We explored several dual-layer, single-stage depth filter media to find an alternative to a traditional two-stage depth filtration train. After carefully evaluating the options, we chose a robust filter and implemented it at commercial scale. The Pall PDE2 dual-layer depth filter was the most robust option, providing between 1.3× and >1.5× of the required capacity at all turbidities tested. We found it to be the most economically viable solution, providing significant cost savings relative to piping reconfiguration, new equipment purchase, and new equipment validation.

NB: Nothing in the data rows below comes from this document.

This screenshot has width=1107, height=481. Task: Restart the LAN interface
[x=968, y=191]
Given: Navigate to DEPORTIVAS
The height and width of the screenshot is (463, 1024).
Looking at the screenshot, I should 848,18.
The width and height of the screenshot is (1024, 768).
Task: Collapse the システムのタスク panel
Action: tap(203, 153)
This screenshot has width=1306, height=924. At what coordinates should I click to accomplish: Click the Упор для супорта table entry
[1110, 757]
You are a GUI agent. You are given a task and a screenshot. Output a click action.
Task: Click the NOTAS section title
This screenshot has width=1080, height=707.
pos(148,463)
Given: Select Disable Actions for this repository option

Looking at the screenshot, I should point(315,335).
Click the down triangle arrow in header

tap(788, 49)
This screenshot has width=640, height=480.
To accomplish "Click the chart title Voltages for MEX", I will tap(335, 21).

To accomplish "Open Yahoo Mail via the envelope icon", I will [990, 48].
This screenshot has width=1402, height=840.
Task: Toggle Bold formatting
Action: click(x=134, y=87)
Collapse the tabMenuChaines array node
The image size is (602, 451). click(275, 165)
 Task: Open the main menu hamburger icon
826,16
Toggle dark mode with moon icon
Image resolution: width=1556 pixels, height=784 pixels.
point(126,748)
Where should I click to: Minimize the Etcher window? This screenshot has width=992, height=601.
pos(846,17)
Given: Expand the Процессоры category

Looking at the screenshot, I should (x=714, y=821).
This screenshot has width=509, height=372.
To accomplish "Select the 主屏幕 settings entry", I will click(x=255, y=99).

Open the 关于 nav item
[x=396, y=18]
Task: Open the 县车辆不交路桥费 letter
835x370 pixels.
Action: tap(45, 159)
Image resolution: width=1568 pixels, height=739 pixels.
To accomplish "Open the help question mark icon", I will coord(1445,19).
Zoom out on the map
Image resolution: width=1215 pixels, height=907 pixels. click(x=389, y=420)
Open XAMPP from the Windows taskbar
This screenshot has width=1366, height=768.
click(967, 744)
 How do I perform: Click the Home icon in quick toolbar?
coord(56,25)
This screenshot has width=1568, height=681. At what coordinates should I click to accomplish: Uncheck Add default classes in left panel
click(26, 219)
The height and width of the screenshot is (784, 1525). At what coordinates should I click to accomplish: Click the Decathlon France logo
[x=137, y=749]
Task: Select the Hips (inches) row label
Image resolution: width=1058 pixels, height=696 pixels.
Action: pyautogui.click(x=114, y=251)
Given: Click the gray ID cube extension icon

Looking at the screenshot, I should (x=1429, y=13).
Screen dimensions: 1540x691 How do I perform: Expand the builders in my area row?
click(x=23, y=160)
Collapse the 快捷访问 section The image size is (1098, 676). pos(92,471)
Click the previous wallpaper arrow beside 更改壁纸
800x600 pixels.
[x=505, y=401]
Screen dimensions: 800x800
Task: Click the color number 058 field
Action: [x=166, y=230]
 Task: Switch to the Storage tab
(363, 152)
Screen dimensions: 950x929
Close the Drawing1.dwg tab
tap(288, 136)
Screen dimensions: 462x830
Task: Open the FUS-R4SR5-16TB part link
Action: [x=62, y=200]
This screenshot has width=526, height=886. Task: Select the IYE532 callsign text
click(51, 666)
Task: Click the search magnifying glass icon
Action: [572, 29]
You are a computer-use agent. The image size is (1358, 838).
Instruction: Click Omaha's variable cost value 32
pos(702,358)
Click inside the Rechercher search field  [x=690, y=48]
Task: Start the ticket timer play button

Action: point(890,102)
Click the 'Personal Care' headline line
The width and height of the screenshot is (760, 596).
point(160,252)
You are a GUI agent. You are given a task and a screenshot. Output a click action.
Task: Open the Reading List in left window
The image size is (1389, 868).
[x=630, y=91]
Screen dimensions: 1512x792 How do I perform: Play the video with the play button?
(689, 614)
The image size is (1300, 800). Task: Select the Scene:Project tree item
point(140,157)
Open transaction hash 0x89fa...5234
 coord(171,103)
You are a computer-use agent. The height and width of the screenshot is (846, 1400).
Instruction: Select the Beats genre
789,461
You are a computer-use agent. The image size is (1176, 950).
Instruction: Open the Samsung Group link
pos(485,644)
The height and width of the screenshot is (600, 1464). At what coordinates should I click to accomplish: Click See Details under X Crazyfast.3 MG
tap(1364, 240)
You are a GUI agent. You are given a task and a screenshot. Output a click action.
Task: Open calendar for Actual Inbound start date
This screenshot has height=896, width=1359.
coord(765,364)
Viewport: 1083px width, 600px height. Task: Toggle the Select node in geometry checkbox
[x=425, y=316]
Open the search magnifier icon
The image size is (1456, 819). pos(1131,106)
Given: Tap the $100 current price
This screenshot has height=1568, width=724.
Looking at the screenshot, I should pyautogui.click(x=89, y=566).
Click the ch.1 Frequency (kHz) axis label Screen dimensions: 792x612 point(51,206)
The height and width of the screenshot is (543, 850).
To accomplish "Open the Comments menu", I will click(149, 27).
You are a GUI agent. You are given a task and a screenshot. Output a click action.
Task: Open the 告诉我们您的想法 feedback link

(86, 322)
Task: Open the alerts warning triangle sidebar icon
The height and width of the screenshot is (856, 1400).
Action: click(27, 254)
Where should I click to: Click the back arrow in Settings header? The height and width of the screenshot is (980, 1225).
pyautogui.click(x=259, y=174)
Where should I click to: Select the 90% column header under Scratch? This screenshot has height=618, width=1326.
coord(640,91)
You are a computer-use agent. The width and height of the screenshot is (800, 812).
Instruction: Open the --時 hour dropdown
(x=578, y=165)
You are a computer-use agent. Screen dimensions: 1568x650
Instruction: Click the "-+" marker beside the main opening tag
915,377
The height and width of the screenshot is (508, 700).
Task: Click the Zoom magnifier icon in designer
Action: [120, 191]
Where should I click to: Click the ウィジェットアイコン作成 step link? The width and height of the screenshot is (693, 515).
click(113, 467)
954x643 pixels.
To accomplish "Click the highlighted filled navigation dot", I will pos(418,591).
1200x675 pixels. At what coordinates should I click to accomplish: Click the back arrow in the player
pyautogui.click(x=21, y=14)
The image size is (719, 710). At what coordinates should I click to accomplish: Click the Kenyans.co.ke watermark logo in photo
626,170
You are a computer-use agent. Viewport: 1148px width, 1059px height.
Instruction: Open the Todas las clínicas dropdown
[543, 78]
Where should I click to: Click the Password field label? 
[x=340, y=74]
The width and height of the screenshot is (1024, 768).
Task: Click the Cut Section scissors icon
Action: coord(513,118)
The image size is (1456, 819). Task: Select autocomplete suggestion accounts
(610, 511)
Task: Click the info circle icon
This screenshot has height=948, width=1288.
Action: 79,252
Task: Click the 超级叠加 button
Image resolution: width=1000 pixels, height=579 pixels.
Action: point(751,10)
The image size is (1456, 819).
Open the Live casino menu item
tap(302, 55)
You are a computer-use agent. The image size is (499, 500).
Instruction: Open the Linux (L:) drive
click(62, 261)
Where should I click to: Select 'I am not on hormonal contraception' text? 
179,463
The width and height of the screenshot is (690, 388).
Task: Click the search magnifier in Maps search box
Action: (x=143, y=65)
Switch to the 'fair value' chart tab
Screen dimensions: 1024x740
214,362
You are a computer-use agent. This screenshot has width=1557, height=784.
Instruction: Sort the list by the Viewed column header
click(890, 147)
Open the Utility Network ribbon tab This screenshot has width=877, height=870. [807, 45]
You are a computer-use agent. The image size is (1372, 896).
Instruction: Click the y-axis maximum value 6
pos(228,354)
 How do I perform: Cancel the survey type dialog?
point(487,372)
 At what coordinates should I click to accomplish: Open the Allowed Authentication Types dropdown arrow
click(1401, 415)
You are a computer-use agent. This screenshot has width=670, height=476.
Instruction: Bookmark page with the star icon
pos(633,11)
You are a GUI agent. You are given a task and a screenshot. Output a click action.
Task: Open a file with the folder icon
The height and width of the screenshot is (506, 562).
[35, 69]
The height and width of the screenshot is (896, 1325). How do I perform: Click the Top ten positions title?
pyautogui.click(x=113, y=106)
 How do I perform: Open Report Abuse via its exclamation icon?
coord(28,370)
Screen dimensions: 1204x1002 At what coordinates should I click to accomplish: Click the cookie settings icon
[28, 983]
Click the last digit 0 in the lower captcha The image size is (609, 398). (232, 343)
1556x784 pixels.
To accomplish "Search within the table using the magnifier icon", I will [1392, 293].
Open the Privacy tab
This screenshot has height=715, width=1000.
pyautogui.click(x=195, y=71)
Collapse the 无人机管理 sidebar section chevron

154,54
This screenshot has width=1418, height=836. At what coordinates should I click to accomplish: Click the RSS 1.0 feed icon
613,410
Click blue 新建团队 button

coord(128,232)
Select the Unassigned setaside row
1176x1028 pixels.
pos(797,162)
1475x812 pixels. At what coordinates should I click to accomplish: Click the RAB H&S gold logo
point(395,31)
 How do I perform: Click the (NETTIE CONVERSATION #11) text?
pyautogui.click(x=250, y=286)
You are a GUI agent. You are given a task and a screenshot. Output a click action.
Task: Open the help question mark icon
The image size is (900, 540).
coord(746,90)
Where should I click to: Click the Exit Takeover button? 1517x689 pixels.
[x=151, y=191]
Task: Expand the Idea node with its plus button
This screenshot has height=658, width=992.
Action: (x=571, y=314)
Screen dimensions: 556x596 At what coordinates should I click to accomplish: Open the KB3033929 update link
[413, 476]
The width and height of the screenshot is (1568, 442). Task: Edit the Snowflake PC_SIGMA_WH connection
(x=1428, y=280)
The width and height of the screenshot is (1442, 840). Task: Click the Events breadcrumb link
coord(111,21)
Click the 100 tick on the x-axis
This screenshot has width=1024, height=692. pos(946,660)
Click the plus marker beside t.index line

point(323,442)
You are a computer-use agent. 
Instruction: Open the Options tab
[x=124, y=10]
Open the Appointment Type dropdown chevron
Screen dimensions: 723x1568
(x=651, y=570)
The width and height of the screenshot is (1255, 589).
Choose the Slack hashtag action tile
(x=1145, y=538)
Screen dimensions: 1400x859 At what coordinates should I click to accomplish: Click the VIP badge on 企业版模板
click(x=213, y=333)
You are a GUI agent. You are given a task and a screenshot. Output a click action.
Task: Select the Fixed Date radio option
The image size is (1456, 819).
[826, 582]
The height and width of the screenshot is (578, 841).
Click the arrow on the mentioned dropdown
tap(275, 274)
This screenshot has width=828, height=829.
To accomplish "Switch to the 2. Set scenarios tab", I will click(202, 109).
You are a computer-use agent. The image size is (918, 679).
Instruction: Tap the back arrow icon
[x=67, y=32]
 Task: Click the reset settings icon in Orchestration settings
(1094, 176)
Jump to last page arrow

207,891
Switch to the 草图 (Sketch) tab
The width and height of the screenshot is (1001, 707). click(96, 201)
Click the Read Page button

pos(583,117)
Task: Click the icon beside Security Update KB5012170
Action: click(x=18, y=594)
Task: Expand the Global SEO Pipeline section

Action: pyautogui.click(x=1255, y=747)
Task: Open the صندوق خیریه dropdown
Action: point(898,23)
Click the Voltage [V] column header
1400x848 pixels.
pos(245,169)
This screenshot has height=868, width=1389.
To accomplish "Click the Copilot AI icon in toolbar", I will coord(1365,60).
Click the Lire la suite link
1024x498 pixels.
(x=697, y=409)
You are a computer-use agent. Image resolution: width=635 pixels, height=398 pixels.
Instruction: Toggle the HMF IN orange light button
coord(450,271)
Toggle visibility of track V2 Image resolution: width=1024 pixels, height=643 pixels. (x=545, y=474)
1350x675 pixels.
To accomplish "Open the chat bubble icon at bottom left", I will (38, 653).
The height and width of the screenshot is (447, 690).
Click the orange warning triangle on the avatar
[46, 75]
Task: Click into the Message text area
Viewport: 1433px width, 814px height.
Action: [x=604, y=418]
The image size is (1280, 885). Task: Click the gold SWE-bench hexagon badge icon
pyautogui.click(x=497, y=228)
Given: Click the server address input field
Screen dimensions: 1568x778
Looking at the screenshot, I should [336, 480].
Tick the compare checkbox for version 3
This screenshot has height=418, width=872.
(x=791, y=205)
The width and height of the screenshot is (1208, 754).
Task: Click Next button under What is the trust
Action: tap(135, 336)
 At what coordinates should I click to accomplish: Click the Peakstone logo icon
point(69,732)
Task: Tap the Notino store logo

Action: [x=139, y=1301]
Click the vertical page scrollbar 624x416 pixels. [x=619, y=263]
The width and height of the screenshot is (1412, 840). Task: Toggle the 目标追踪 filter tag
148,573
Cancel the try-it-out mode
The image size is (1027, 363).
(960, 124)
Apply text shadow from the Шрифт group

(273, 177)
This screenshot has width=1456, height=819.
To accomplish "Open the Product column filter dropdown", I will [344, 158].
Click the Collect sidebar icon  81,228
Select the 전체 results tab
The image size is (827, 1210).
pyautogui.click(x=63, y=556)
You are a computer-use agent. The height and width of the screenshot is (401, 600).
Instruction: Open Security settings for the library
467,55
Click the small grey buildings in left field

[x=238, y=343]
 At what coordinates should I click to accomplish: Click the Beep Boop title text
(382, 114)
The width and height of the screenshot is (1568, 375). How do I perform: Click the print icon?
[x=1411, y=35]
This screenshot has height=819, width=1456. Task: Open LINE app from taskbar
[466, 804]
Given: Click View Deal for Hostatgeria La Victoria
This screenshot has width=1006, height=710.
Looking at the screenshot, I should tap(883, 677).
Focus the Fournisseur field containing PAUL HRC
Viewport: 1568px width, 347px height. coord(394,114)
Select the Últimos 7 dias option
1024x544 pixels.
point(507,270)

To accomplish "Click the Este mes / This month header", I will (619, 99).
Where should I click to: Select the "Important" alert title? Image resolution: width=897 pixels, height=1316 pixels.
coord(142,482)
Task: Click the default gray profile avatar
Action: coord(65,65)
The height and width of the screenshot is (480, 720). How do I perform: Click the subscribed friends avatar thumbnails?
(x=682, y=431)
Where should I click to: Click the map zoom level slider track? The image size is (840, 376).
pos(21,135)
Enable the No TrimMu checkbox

As observed from the filter fouling trends, failures of the depth filters we tested were primarily caused by a monotonic increase in pressure drop on the depth filter itself — or in some cases failure of the depth filter to protect the sterilizing-grade filter downstream. At all turbidities, an exponential pressure increase was rarely seen in the depth filter, indicating that even at our 25-psid filtration endpoint, no significant plugging of the internal pore structure of the depth filters had yet occurred. This general behavior may allow extrapolation of depth filter throughput based on shorter experiments; however, apart from mechanical fouling, depth filter breakthrough cannot be predicted and must be tested explicitly.

Interesting irregularities in the pressure profiles of the depth filters may be partially explained by theoretical predictions. Captured particles may form clusters in a filter matrix, break away after a critical fouling point, and redeposit themselves within the filter, causing changes in depth filter permeability throughout the filtration. These models also show that breakthrough failure may not be necessarily attributable to exhaustion of adsorptive capacity. Instead, such behavior could be attributed to reaching a critical interstitial velocity within the filter matrix (because of increased pressure drop across the filter caused by matrix plugging), which severely limits filtration efficiency and causes breakthrough of particulates (3, 8, 10, 11). One key to increasing future depth filter capacity may thus be to control particulate clustering (e.g., with additives) or modulate flow rate to avoid or exploit critical shear thresholds within a depth filter.